I recently noticed that my beloved set of arnis sticks, that I’ve had since I was 12, are starting to break down on me. They’ve managed to last this long partly because I taped them up when I first got them, and partly because I didn’t use them for a few years while I was on hiatus.
But I love these sticks. My brother kidnapped them to Colorado a few years ago and, I’m not gonna lie, that factored slightly into my decision to move here.
But alas, it was time to start looking into getting a new set. The problem? Having to order them online.
My beloved set was hand-picked at a Modern Arnis seminar conducted by Grandmaster Remy Presas. Those were some amazing sticks. I was able to make sure the diameter was just right, and that they matched. Plus they have great memories attached to them.
My experience with online sticks has not been as good. There’s no way to guarantee the sticks you get will be a good match for each other. There’s nothing I hate more than using two sticks that are a different size. I could probably spend a ton of money and get a really good set, but I’m too cheap for that. And the sticks are probably going to get destroyed eventually anyway, so what’s the point?
So I figured there had to be a way to make my own. I did some research and found a few companies to buy rattan poles from. I decided to go with Cane and Basket, and ordered 3 poles at 7/8 inch in diameter, and 1 pole at 1 and 1/8 inches. The bigger pole was a present for my brother since he wanted a long staff for his birthday, and the other 3 were for me. They have great prices, and the customer service was really helpful.
After I ordered the poles, I realized that I needed to know what to do with them once they arrived. The Stick Chick had a blog post around the same time with some great resources and advice. I decided to go with baking them, and using a heat gun to attempt making patterns.
Here’s what I did:
I decided on a length I wanted, somewhere in between my beloved set and a longer set. Just the right size to fit in the oven. I made my brother cut them to size, then I sanded some of the roughness out.
I baked them at 375 degrees for about 15 minutes. They probably could have gone longer, but I was nervous/impatient. I mostly was looking for color, since I couldn’t tell if they were steaming. A light golden brown was my goal.

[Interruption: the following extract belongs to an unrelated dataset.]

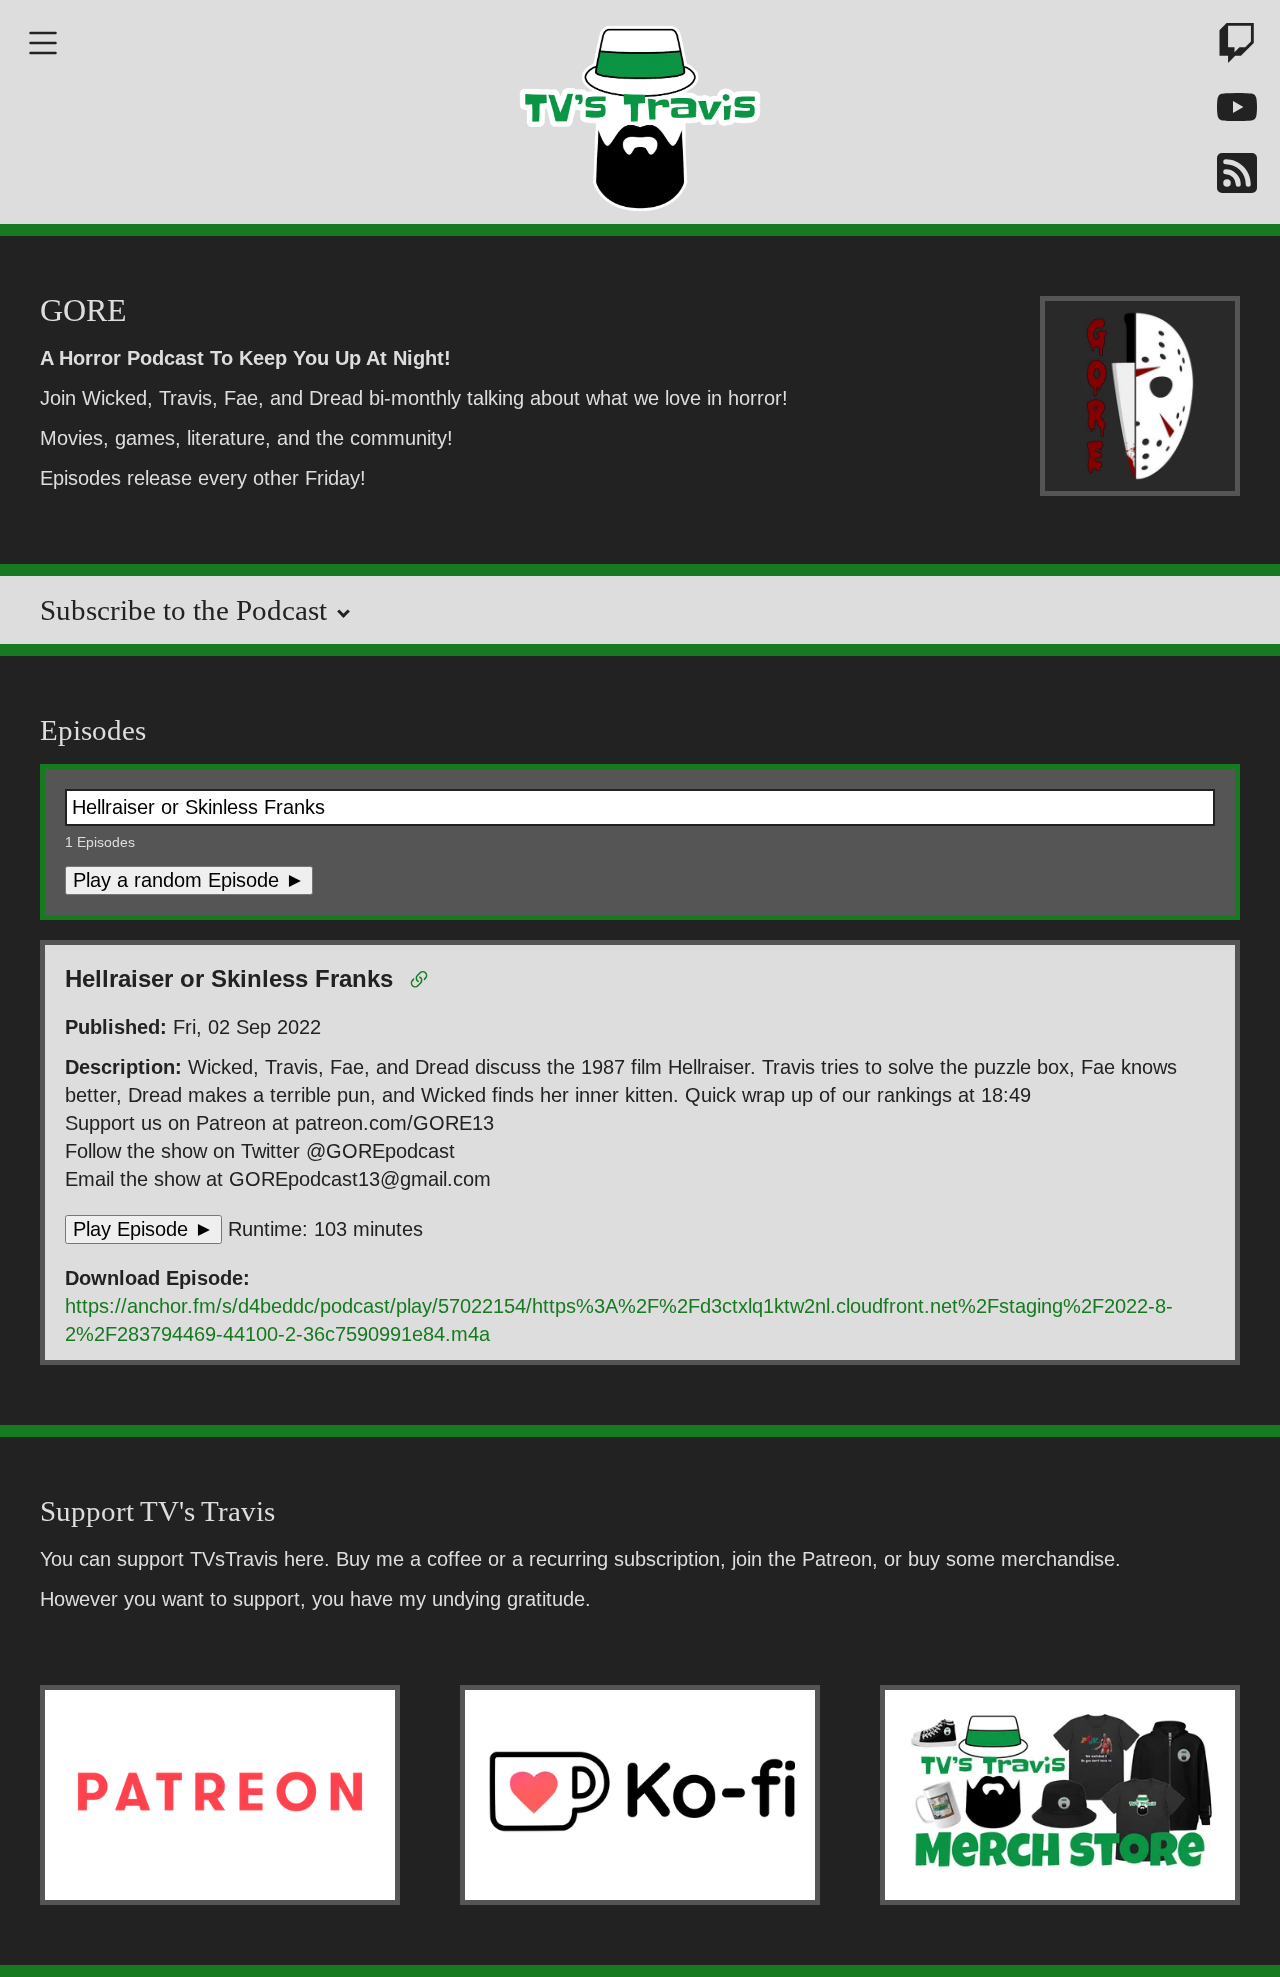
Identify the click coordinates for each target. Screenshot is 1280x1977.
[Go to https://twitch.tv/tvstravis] (1230, 46)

I attempted to straighten out some spots, and I think I succeeded a little, but they definitely could have used more work. I’ll need to try harder next time.
Then I recruited my other brother (thanks Mark!) to sand down the edges again, while I played around with the heat gun on the pieces that were too long for the oven (they became tiny bo-staffs).
I used the heat gun to burn patterns on the handles of the arnis sticks. I leave those sections un-taped for better grip, but I wanted them to still be pretty!
Then I used some colored electrical tape to make the sticks fancy. I’ve found this is a good way to make them more appealing to kids (yay bright colors), and it also helps prevent the stick from splintering and injuring someone. Also, I like things that are fancy.
We tried them out at our next class, and they were awesome! Since this trial run went so well, I’ll definitely be ordering more poles. And yes, I will try to straighten them out better.